The Afghan National Police in 2015 and Beyond

May 15, 2014
Michelle Hughes

As Afghanistan shifts from a war footing and coalition forces draw down, the Afghan National Police faces a daunting task. Not only must it shift from military-oriented security operations to true community policing, but it must also fill some considerable gaps in its capacity to manage itself as a civilian-led arm of a democratically elected government. Development is crucial, but for it to have any legitimacy, the impetus must come from the Afghans themselves. At this critical juncture, donor nations and organizations must unite to help the Afghans integrate this effort across the full spectrum of governance.

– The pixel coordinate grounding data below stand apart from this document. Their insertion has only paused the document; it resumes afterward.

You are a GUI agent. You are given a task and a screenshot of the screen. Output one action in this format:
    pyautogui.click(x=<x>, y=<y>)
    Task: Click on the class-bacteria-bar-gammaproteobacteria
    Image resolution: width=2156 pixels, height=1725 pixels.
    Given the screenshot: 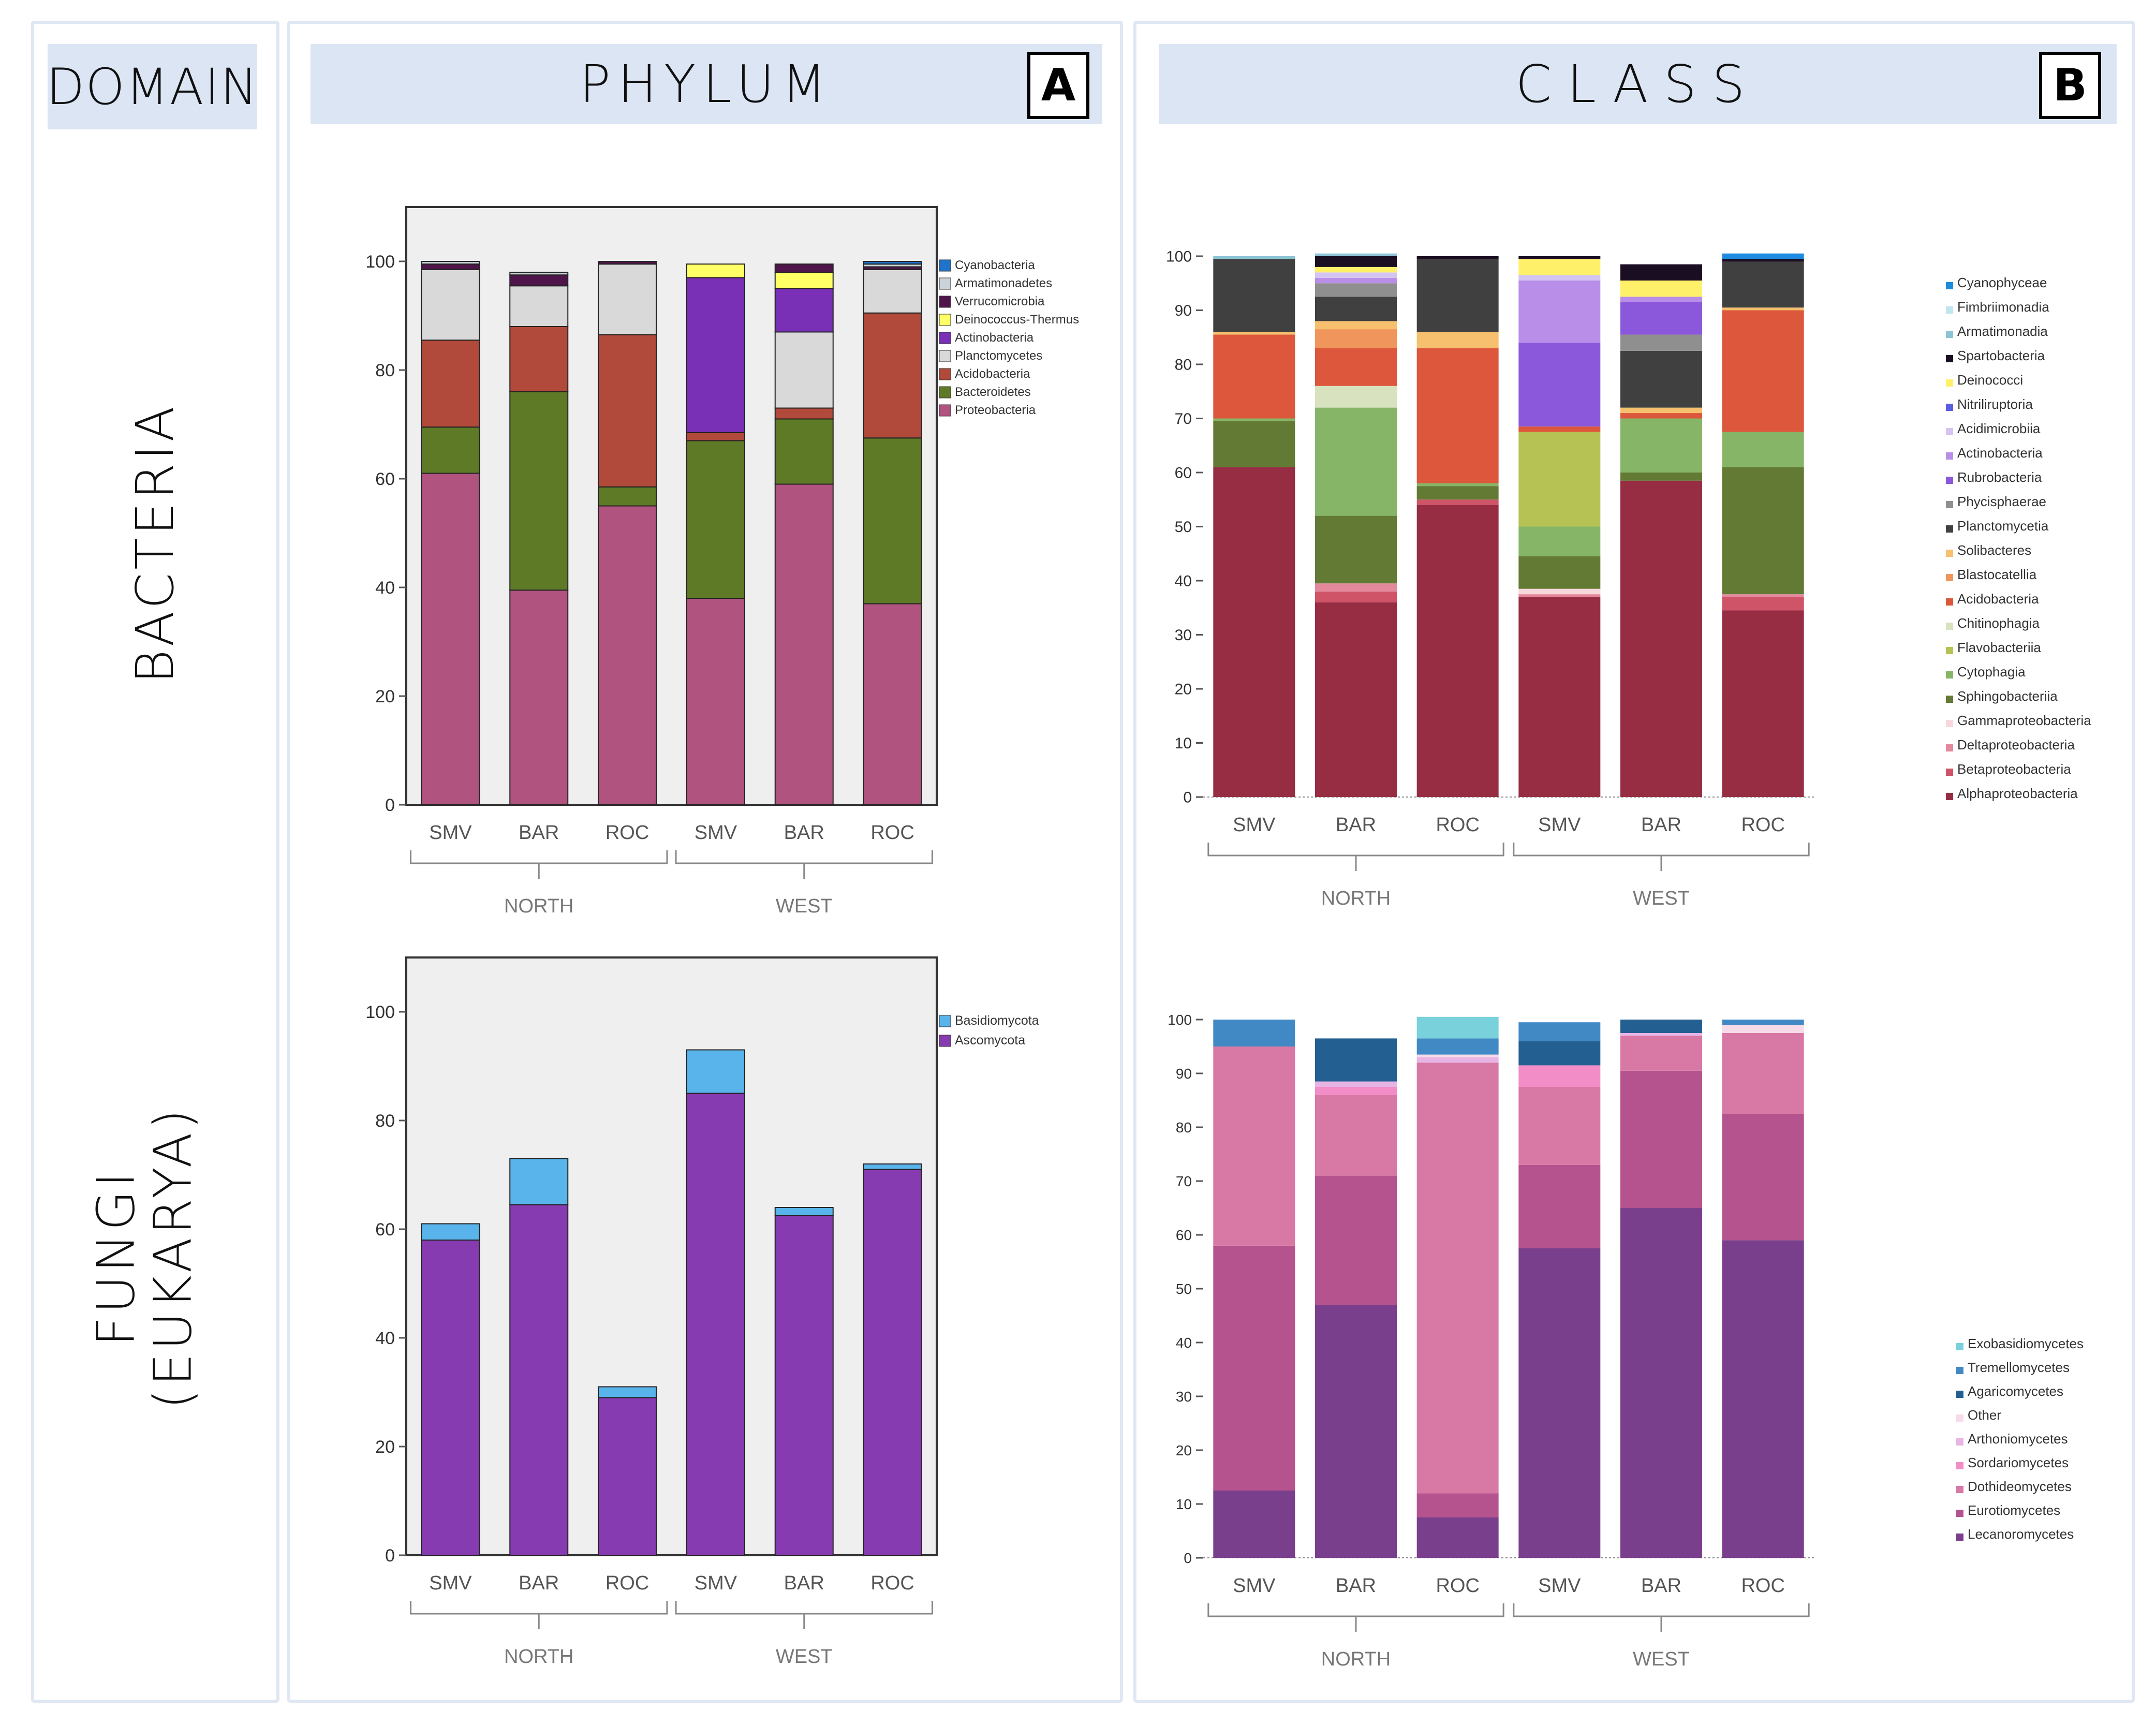 What is the action you would take?
    pyautogui.click(x=1560, y=592)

  • The Afghan National Police (ANP) has made remarkable progress, but the challenges are urgent, and critical capabilities remain underdeveloped. Within the framework of the minister of interior’s own Strategic Vision, opportunities will arise to close some of the capacity gaps in the coming years.
  • Helping the ANP shift from a wartime footing to a contextually appropriate community policing model, and advancing professionalism within the ministry and the operating forces, is critical to sustainability. If a national police force is going to succeed, the linkage between policing and governance must be recognized and strengthened.
  • Managing the expanding array of ANP donors and their activities poses a unique challenge that has yet to be addressed. It is an executive challenge for the Ministry of Interior and a coordination challenge for the international community. For both, it will require a long-term approach.
  • To facilitate effective evidence-based operations (EvBO) and strengthen the relationship between the ANP and the communities it serves, U.S.-funded activities that build capacity for justice and governance need to be more closely aligned with ANP development.

About the Report

This report is based on interviews with senior police leaders, International Security Assistance Force (ISAF) members, international donors, and Afghan officials and civil society during 2013–14, completed just before April’s national elections. The report also draws on the author’s experience during 2009–12, when she served as senior Rule of Law adviser to three of the four major component commands within the ISAF coalition. Part of the United States Institute of Peace program is to promote peace and stability in Afghanistan. This report should be read in connection with USIP Special Report 322, “Police Transition in Afghanistan.”

About the Author

Michelle Hughes is president and CEO of VALRAC Innovation, senior development adviser to Loyola University Chicago Law School’s LLM program in Rule of Law for Development, and a senior fellow with the National Defense University Joint Forces Staff College. A former senior executive in the Department of Defense, she has field experience in twelve conflict countries and is principal author of the Joint Force Commander’s Handbook on Military Support to Rule of Law and Security Sector Reform.